| WHAT IS REQUIRED |
Each line of the data has to be transcribed exactly.

__________

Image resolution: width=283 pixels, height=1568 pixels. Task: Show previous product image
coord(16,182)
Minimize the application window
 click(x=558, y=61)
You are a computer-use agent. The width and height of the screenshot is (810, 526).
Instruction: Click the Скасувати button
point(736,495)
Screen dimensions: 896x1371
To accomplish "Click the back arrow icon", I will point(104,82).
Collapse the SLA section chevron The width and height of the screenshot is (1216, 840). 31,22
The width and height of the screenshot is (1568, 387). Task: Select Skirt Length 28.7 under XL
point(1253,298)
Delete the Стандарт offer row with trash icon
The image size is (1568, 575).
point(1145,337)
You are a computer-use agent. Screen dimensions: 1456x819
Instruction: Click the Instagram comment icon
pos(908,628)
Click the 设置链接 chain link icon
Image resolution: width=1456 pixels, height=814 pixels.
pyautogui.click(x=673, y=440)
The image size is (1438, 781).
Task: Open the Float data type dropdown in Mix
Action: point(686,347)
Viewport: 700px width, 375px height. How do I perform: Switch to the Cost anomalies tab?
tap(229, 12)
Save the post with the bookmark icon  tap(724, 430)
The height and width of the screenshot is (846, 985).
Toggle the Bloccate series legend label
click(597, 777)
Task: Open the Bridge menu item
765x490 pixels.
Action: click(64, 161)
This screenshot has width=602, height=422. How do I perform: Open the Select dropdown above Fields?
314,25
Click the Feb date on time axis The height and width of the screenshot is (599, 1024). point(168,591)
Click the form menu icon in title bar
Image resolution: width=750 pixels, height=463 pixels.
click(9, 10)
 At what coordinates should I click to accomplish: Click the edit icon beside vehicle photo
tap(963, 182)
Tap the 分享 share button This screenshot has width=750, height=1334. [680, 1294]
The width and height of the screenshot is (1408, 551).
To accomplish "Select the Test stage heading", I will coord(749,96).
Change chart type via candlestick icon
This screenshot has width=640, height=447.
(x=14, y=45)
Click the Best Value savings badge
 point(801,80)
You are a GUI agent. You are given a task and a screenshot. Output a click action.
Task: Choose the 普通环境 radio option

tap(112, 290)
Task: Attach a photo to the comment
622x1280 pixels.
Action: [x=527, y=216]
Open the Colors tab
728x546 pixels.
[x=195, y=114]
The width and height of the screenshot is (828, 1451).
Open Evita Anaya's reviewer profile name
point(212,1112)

__________

| WRITTEN ANSWER |
Image resolution: width=283 pixels, height=1568 pixels. Task: Show previous product image
coord(16,182)
Minimize the application window
 click(x=558, y=61)
You are a computer-use agent. The width and height of the screenshot is (810, 526).
Instruction: Click the Скасувати button
point(736,495)
Screen dimensions: 896x1371
To accomplish "Click the back arrow icon", I will point(104,82).
Collapse the SLA section chevron The width and height of the screenshot is (1216, 840). 31,22
The width and height of the screenshot is (1568, 387). Task: Select Skirt Length 28.7 under XL
point(1253,298)
Delete the Стандарт offer row with trash icon
The image size is (1568, 575).
point(1145,337)
You are a computer-use agent. Screen dimensions: 1456x819
Instruction: Click the Instagram comment icon
pos(908,628)
Click the 设置链接 chain link icon
Image resolution: width=1456 pixels, height=814 pixels.
pyautogui.click(x=673, y=440)
The image size is (1438, 781).
Task: Open the Float data type dropdown in Mix
Action: point(686,347)
Viewport: 700px width, 375px height. How do I perform: Switch to the Cost anomalies tab?
tap(229, 12)
Save the post with the bookmark icon  tap(724, 430)
The height and width of the screenshot is (846, 985).
Toggle the Bloccate series legend label
click(597, 777)
Task: Open the Bridge menu item
765x490 pixels.
Action: click(64, 161)
This screenshot has width=602, height=422. How do I perform: Open the Select dropdown above Fields?
314,25
Click the Feb date on time axis The height and width of the screenshot is (599, 1024). point(168,591)
Click the form menu icon in title bar
Image resolution: width=750 pixels, height=463 pixels.
click(9, 10)
 At what coordinates should I click to accomplish: Click the edit icon beside vehicle photo
tap(963, 182)
Tap the 分享 share button This screenshot has width=750, height=1334. [680, 1294]
The width and height of the screenshot is (1408, 551).
To accomplish "Select the Test stage heading", I will coord(749,96).
Change chart type via candlestick icon
This screenshot has width=640, height=447.
(x=14, y=45)
Click the Best Value savings badge
 point(801,80)
You are a GUI agent. You are given a task and a screenshot. Output a click action.
Task: Choose the 普通环境 radio option

tap(112, 290)
Task: Attach a photo to the comment
622x1280 pixels.
Action: [x=527, y=216]
Open the Colors tab
728x546 pixels.
[x=195, y=114]
The width and height of the screenshot is (828, 1451).
Open Evita Anaya's reviewer profile name
point(212,1112)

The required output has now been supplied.